Alibaba Cloud Security Team Discovers Apache Spark Rest API Remote Code Execution (RCE) Exploit

This article describes the discovery of the first "in-the-wild" Spark Rest API Remote Code Execution (RCE) vulnerability made by Fengwei Zhang and the team at Alibaba Cloud Security on July 7, 2018.

By Fengwei Zhang

More companies realize today they have valuable data that can transform to business insights. Hadoop paved the way to inexpensive centralization of the data processing and democratized building large repositories of data. Spark followed by enabling companies to build distributed processing and querying machinery more effectively than on Hadoop. Remote administration and maintenance of big data clusters coupled with insufficient protection created a rush by attackers to find and exploit vulnerabilities in these big data platform technologies.

Hadoop Yarn RCE Vulnerability was discovered by Alibaba Cloud Security Team on April 30, and today it is Apache Spark’s turn, with a new vulnerability discovered by our cloud security team on July 7.

Gaining access to large repositories of data could be the next preferred vector of cyber-attacks. This is because monetization can be achieved in a variety of ways: from direct use of computational power to mine digital coins to a full-scale intrusion of sensitive data, typically available unobfuscated for Spark jobs. While losing computational power may affect internal data processing, the backdoor for private data may present even a larger danger for unsuspecting enterprises.

Three important observations can be made. First, it is critically important to follow best practices when setting up infrastructure accessible from the outside.
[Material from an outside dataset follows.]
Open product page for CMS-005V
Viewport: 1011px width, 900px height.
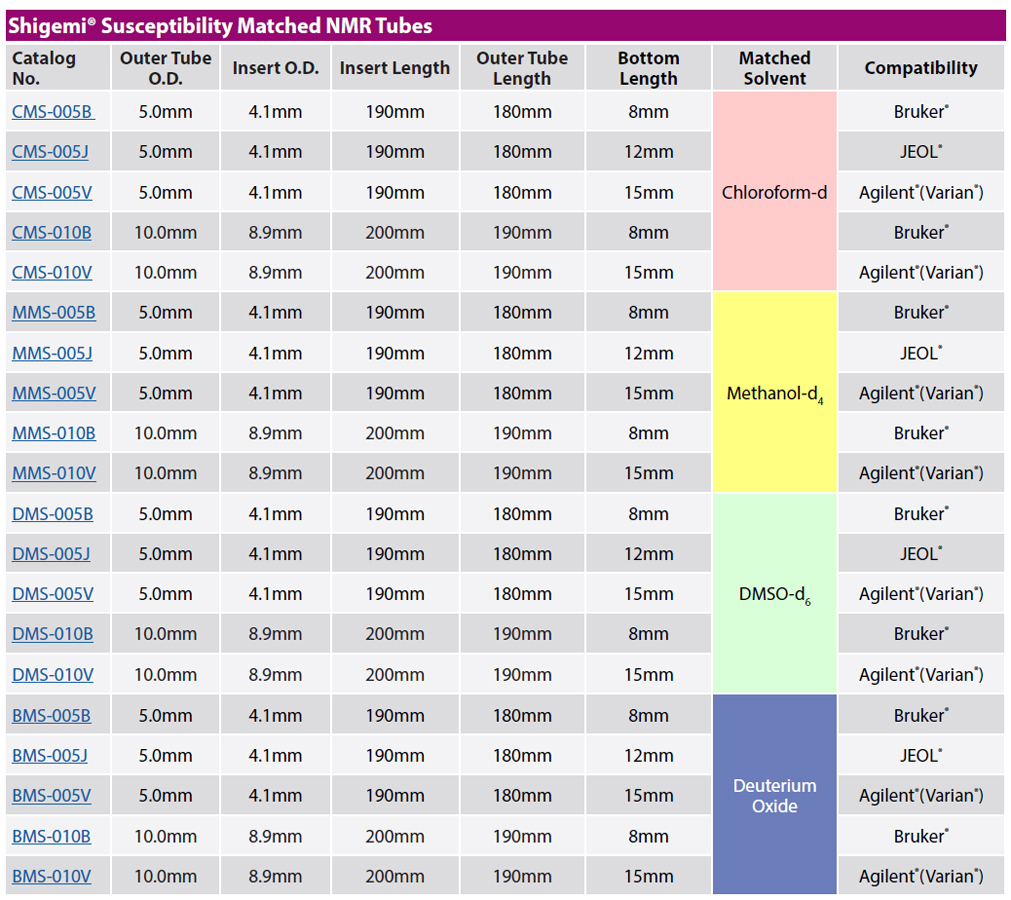[x=52, y=192]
Second, your cloud provider should be a source for your security strength. Having an experienced security team that proactively discovers vulnerabilities, recommends remediation steps for customers, and takes a cloud-wide mitigation action, should be an important factor when deciding which cloud to deploy your big data infrastructure to. Finally, I would encourage to consider serverless model for big data processing, where infrastructure and its security is managed by your cloud provider.

Yuriy Yuzifovich,
Head of Security Innovation Labs (S.I.L.) at Alibaba Cloud

On July 7, 2018, the Alibaba Cloud Security Team discovered and performed an in-depth analysis of the first Remote Code Execution (RCE) exploit in Spark Rest API. In response to this threat, the team deployed several defense mechanisms against this attack on the Alibaba Cloud platform on July 9th, preventing mass exploitation of this vulnerability.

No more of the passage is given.